If you’ve been avoiding making an appointment to see the doctor, you’re not alone. Many people deferred elective surgeries, or put off visiting their primary-care doctor or specialist during the pandemic. However, the ramifications from doing so can be life threatening and, in some cases, worse than contracting COVID-19.
Though the pandemic is waning, people are still fearful of contracting the virus, despite the myriad of protocols and precautions being undertaken by health-care facilities to keep patients, visitors, and staff entirely safe. So if you’ve been avoiding your doctor, here’s why it’s important to start scheduling appointments for an office visit.

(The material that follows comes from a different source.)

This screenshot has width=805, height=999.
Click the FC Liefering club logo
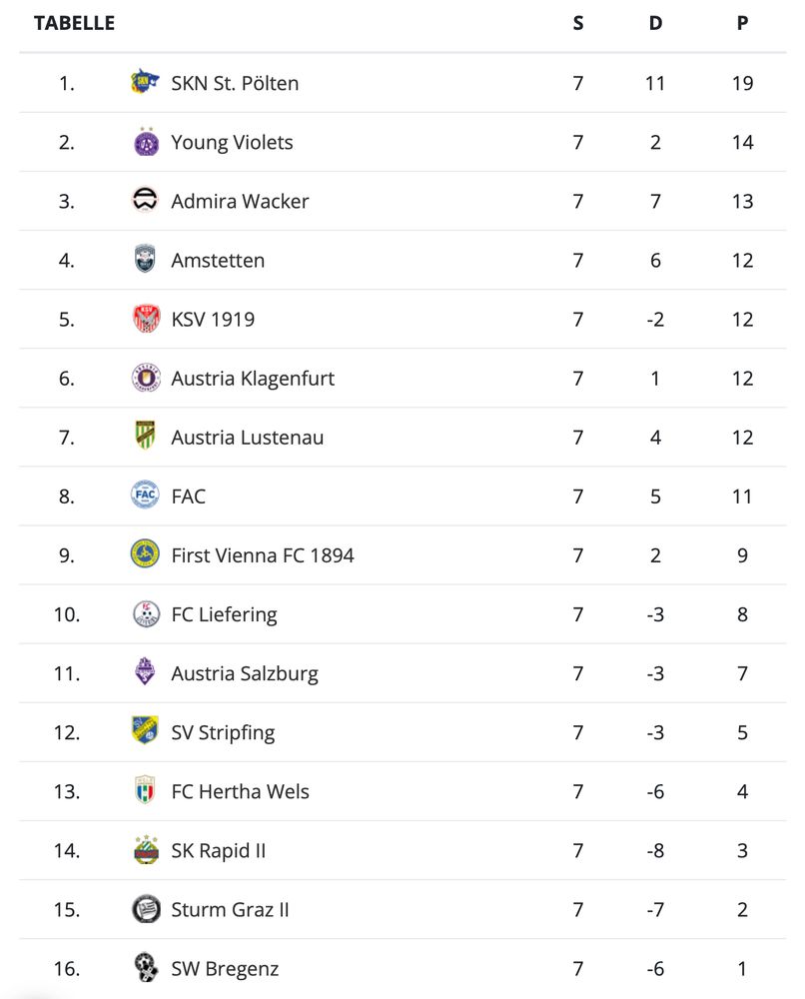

The dangers of delaying care. What many patients fail to keep in mind are some of the real dangers of putting off care, including the likelihood of becoming increasingly sick. During the pandemic, there was a delay in diagnosing some cancers early due to individuals deferring care. As a result, there have been more advanced cancers at the time of diagnosis. We saw a similar decrease in admissions for strokes and heart attacks at the beginning of the pandemic. Most likely this was due to the fear of going to the hospital and not because fewer people were experiencing a stroke or cardiac event.

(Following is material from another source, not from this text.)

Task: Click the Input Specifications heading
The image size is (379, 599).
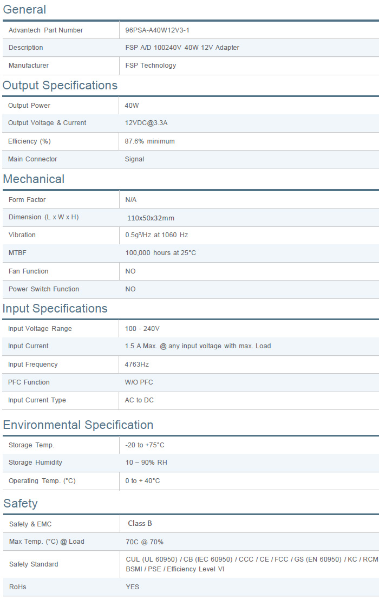Action: [55, 309]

Surge in appointments. Keep in mind that hospital and health-care facilities are getting back to normal and doctors are actively seeing patients and conducting elective surgeries. In fact, it’s a good idea to make an appointment soon, as we are starting to see a surge due to the waning of the pandemic and an alleviation of concerns about returning to the hospital for care.
Safety protocols. Health-care facilities have employed strenuous protocols to ensure patient safety. Patients will encounter greatly reduced delays in the general waiting room as well as ample social distancing of the chairs and seating area, if they have them at all. All medical offices and hospitals still require masks for indoor visits to ensure maximum protection. Health-care facilities also use hand sanitizer everywhere, and screen for ongoing illnesses and fever at check-in. In addition, most in-hospital procedures either require proof of vaccination or a coronavirus test prior to admission.

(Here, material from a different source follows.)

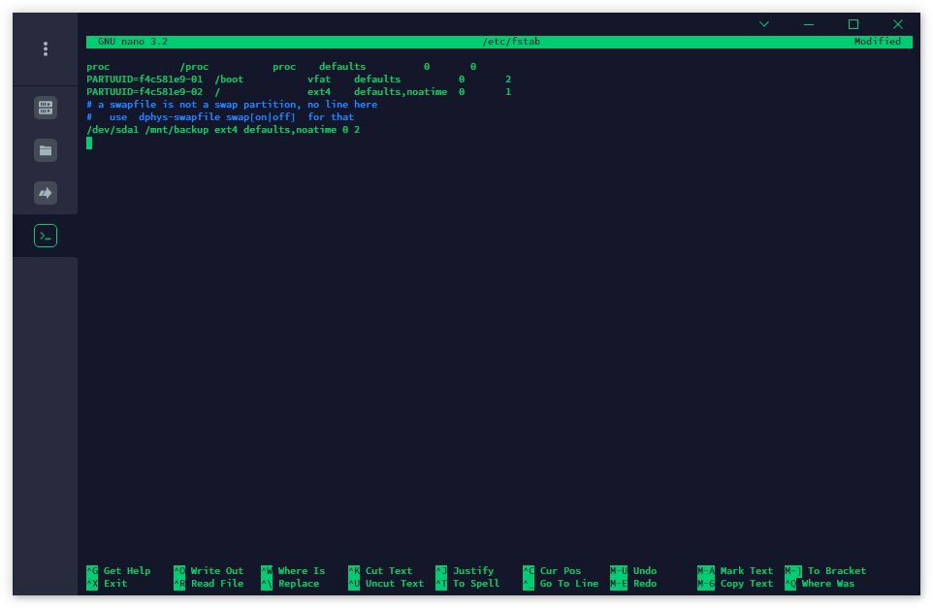Click the /etc/fstab filename in nano header

pos(510,42)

Wellness visits and urgent care. It’s best to go ahead and make appointments for wellness visits, rather put them off. Wellness visits include general cancer screenings (colon, breast, prostate, cervical), as well as updating any needed immunizations. Obviously, any urgent symptoms should be addressed immediately, whether in an emergency department, urgent care facility, or at your doctor’s office. Wellness visits also shouldn’t be missed, since those visits include general cancer screenings (colon, breast, prostate, cervical), as well as updating any needed immunizations.
Vaccination and safety precautions
Those who’ve been vaccinated, often ask whether they are pretty much covered in terms of contracting the virus. If you are fully vaccinated, you are protected from severe infection. We don’t know what is going to happen with the emergence of the variant viruses. However, it is best not to let your guard down. Continue to practice good safety measures by handwashing and wearing a mask in high-risk areas such as indoor gatherings with unvaccinated people.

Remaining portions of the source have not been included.